One day in May, we left Tetouan brooding under grey clouds and drove the spiralling tracks to the calcareous mountains. The land around us unfurled in hundreds of greens and browns, and the sun lit it up, progressively warming the scene below us, until shards of light bounced off the looming rock face and hurt our eyes when we stopped to take it in. We stretched our legs, scuffing white dust into plumes around our knees, and looked at the tiny buildings climbing out of the valley and up the mountainside ahead of us, straggling amongst the green with those higher up seeming to look back to beckon the ones below. We could see the peaks where the macaque groups live, impossibly hard and hostile in their angles and altitude and forbidding tones of grey, and we could see our destination – a village just below, where we thought the Saddle Ambulance might be good news.
On we drove to Izlan, a slow ascent on unwilling tracks that ground and slipped beneath our wheels. We stopped in the shade of Mehdi’s house, and he was there to greet us. Sitting against his whitewashed wall, we told him why we’d come, and the wary, curious dogs sat at a safe distance, as if they wanted to know as well. Inside, we met his family, stooping to get through tiny doorways and distribute kisses: one on one cheek, two on the other. In the cool, dark room at the front of the house, we talked to Mehdi and his wife, and they laughed with us as our attempts at Arabic stumbled awkwardly off our tongues. They told us about their neighbour, who broke her femur yesterday, and the five hour walk to hospital for the twenty people who took it in turns to carry her, strapped to a wooden board. They looked at the photos of the Saddle Ambulance, and wondered who would bring it to them. We told them we would try. In the kitchen, the bread oven glowed, rich pink light licking the edges of flat loaves, and the holes in the ceiling let fairy lights dance around the room as we told Mehdi’s daughter about the saddle. She thought it was a good idea, too.

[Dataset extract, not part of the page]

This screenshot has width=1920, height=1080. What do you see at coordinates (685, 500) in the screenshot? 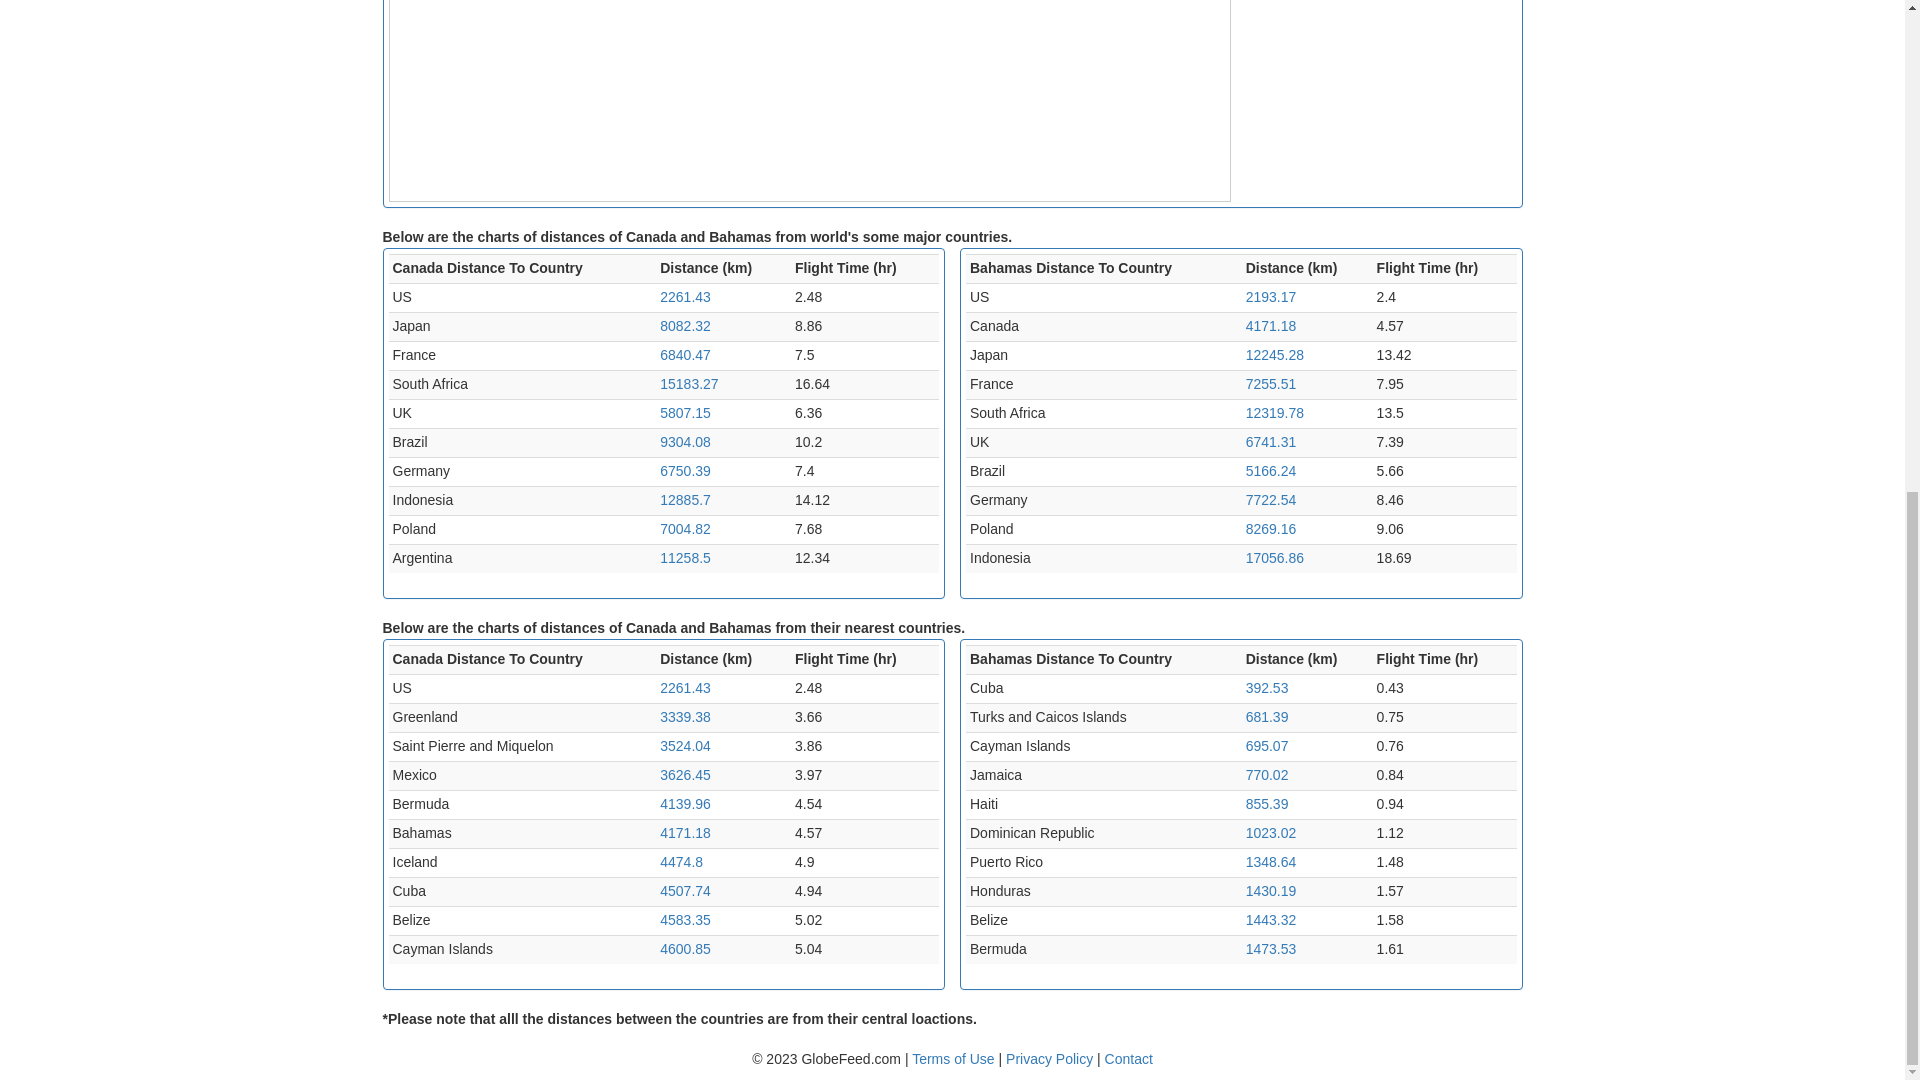
I see `12885.7` at bounding box center [685, 500].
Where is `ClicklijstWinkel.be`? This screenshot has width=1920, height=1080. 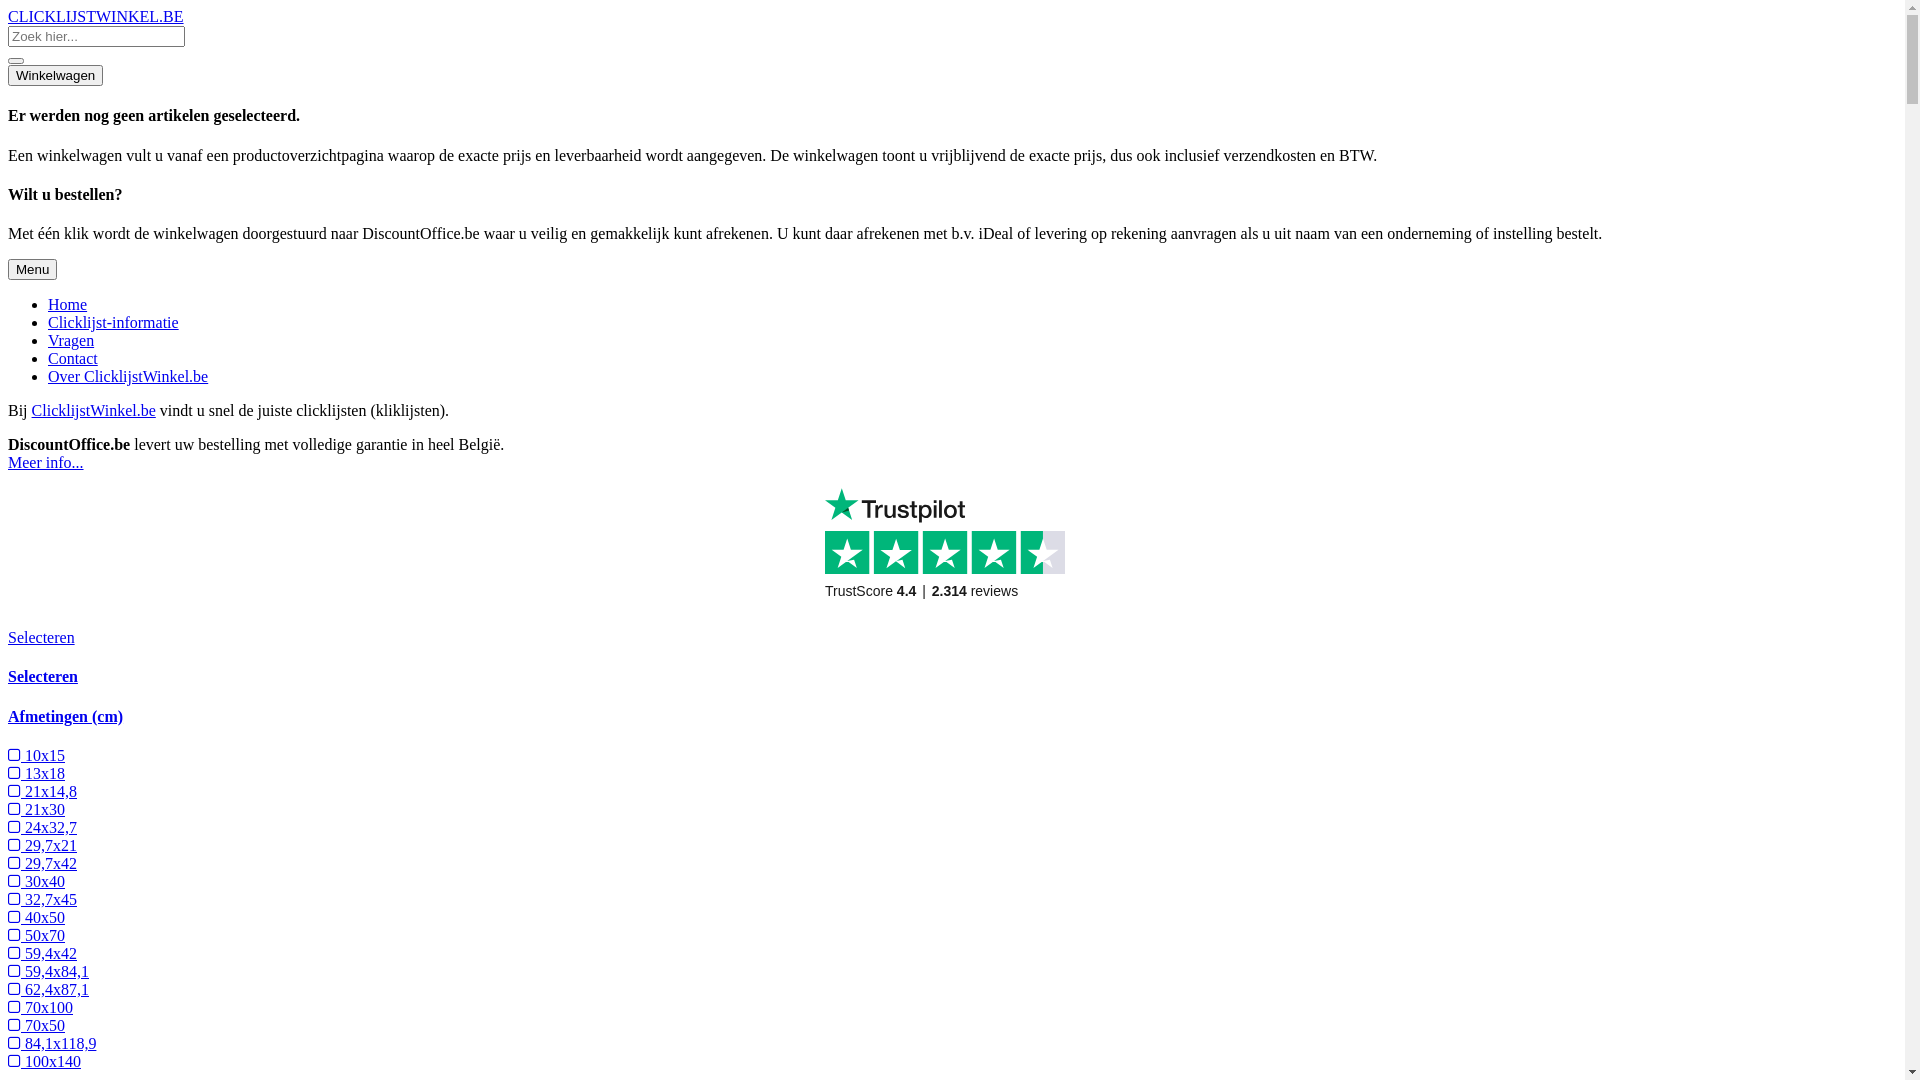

We departed with kisses and photos together, and promised to be back soon. The road we drove back down was only two years old, and we knew, now, that people died before it was built; before even five hour walks to hospital were possible. We laughed about our usual things, and dozed when the sky grew darker, but the silences in between united us, just one thing on our minds.
The Saddle Ambulance, invented by Peter Muckle, is a project of the UK non-profit SaddleAid, which aims to reduce mortality in remote communities by providing low-cost mule saddles that are modified for safety and comfort for both mules and people. Already making a difference in Afghanistan, Peter and SaddleAid are now expanding to remote rural areas in Morocco, partnering with Barbary Macaque Awareness and Conservation, as we already have a strong relationship with communities there. The above is an account of the first reconnaissance trip carried out in collaboration, where we asked whether the saddle is necessary, and found that, more than we could have imagined, it is.